Algorithms

Substring with Concatenation of All Words

HardLast updated: 02/05/2026, 16:00:00 PST
01

Problem Statement

Given a string s and an array of equal-length words words, return all starting indices in s of substrings that are a concatenation of every word in words exactly once, in any order. No overlapping indices for the same substring; each word must appear exactly once.
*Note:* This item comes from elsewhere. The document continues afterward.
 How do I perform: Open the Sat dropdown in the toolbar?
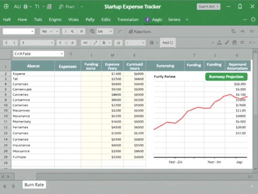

  • All words have the same length wLen; the concatenation has length wLen * words.length. So we only need to check starting positions such that there are enough characters left.
  • Words can repeat in words (e.g. ["foo","bar","foo"] means we need two "foo" and one "bar").
02

Key Observations

  • We can try each possible "phase" start % wLen: for a fixed phase, we slice s into segments of length wLen starting at start, start+wLen, .... Then we slide a window over these segments and check if the window's word counts match the required counts from words.
  • Build a map need: word → count required. For each phase, maintain a sliding window of segments; add the segment at the right, remove from the left when the window has too many of some word. When the window exactly matches need, record the start index.
  • There are wLen phases and each phase is O(n/wLen) steps, so total O(n).
03

Approach

High-level: For each starting phase 0..wLen-1, treat s as a sequence of words of length wLen. Use a sliding window over these words; maintain a count map for the current window. When it matches the required map (from words), add the current start index to the result.

Steps:

  1. Build need: map each word in words to its required count. wLen = words[0].length(), totalLen = wLen * words.length.
  2. For start = 0..wLen-1: slide a window over s in steps of wLen (extract words s[start], s[start+wLen], ...). Maintain window counts; when we have exactly need, add start to result; shrink window if a word count exceeds required.
  3. Return the list of start indices.
04

Implementation

Java
public List<Integer> findSubstring(String s, String[] words) {
    List<Integer> result = new ArrayList<>();
    int n = s.length(), wCount = words.length, wLen = words[0].length();
    Map<String, Integer> need = new HashMap<>();

    for (String w : words) {
        need.merge(w, 1, Integer::sum);
    }

    for (int start = 0; start < wLen; start++) {
        Map<String, Integer> seen = new HashMap<>();
        int count = 0;

        for (int i = start; i + wLen <= n; i += wLen) {
            String w = s.substring(i, i + wLen);

            if (need.containsKey(w)) {
                seen.merge(w, 1, Integer::sum);
                count++;

                while (seen.get(w) > need.get(w)) {
                    String remove = s.substring(start, start + wLen);
                    seen.merge(remove, -1, Integer::sum);
                    count--;
                    start += wLen;
                }

                if (count == wCount) {
                    result.add(start);
                }
            }
            else {
                seen.clear();
                count = 0;
                start = i + wLen;
            }
        }
    }

    return result;
}
05

Test Cases

Example 1

Input
s = "barfoothefoobarman", words = ["foo","bar"]
Expected
[0,9]
Explanation
Substrings "barfoo" and "foobar".
06

Complexity Analysis

  • Time: O(n * wLen).
  • Space: O(words.length).
07

Follow-ups

  • What if words have different lengths? (Then it becomes a different problem.)